A generic an easy to use mechanism for data scientists and developers/engineers to describe and track code, metadata, inputs, and outputs of machine learning related tasks (executions).

Read more details in this doc link

General Concept and Motivation

A developer or data-scientist writes code in a local IDE or notebook, later on he would like to run the same code on a larger cluster using scale-out containers or functions, once the code is ready he may want to incorporate the code in an automated ML workflow (e.g. using KubeFlow Pipelines).

In the various runtime environments he would like to use different configurations, parameters, and data. He would also like to record/version all the outputs and and associated inputs (lineage). Data artifacts on a cluster usually come from remote data stores like S3, GCS, .. this means and extra layer of complexity to transfer data.

Wouldnt it be great if we could write the code once in simple local semantics, and have some layer automate the data movement, versioning, parameter substitution, outputs tracking, etc. ?

This is the goal for this package.

The code is in early development stages and provided as a reference, we would like to foster wide industry collaboration and the idea is to make all the resources pluggable, this way developers code to one API and can use various open source projects or commercial products.

Architecture

A user instantiates a context object using the get_or_create_ctx method, reading or writing metadata, secrets, inputs, or outputs is done through the context object. the context object can be used as is locally, in the same time context can be injected via the API, CLI, RPC, environment variables or other mechanisms.

checkout training example.

Example Code

from mlrun import get_or_create_ctx
from mlrun.artifacts import ChartArtifact, TableArtifact


def my_job():
    # load MLRUN runtime context (will be set by the runtime framework e.g. KubeFlow)
    context = get_or_create_ctx('train')

    # get parameters from the runtime context (or use defaults)
    p1 = context.get_param('p1', 1)
    p2 = context.get_param('p2', 'a-string')

    # access input metadata, values, files, and secrets (passwords)
    print(f'Run: {context.name} (uid={context.uid})')
    print(f'Params: p1={p1}, p2={p2}')
    print('accesskey = {}'.format(context.get_secret('ACCESS_KEY')))
    print('file\n{}\n'.format(context.get_object('infile.txt').get()))

    # RUN some useful code e.g.

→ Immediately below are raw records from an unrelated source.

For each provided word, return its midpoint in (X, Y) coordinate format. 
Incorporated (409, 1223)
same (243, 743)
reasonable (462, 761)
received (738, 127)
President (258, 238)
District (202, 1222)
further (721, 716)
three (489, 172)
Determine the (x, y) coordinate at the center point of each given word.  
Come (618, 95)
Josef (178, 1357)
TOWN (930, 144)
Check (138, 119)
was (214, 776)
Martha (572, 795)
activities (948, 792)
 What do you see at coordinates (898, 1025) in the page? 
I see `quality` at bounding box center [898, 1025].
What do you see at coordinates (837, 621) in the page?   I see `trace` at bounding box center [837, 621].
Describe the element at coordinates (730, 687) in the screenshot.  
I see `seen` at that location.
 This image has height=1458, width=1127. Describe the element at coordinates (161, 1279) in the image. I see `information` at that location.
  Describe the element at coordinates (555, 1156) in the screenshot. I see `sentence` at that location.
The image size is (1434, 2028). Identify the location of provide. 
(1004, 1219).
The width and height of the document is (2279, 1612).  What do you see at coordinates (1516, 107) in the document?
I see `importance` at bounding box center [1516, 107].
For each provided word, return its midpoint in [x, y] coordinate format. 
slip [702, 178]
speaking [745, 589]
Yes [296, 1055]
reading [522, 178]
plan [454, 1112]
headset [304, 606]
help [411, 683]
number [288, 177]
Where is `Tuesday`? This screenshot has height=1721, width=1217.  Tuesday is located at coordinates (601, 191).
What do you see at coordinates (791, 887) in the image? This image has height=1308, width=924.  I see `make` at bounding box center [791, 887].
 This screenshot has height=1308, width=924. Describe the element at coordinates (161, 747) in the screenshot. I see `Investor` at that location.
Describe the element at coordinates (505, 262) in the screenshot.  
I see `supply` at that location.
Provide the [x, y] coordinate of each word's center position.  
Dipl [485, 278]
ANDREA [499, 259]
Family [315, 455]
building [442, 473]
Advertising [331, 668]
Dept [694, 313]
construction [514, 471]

ML training, data prep, etc.

    # log scalar result values (job result metrics)
    context.log_result('accuracy', p1 * 2)
    context.log_result('loss', p1 * 3)
    context.set_label('framework', 'sklearn')

    # log various types of artifacts (file, web page, table), will be versioned and visible in the UI
    context.log_artifact('model.txt', body=b'abc is 123', labels={'framework': 'xgboost'})
    context.log_artifact('results.html', body=b'<b> Some HTML <b>', viewer='web-app')
    context.log_artifact(TableArtifact('dataset.csv', '1,2,3\n4,5,6\n',
                                        viewer='table', header=['A', 'B', 'C']))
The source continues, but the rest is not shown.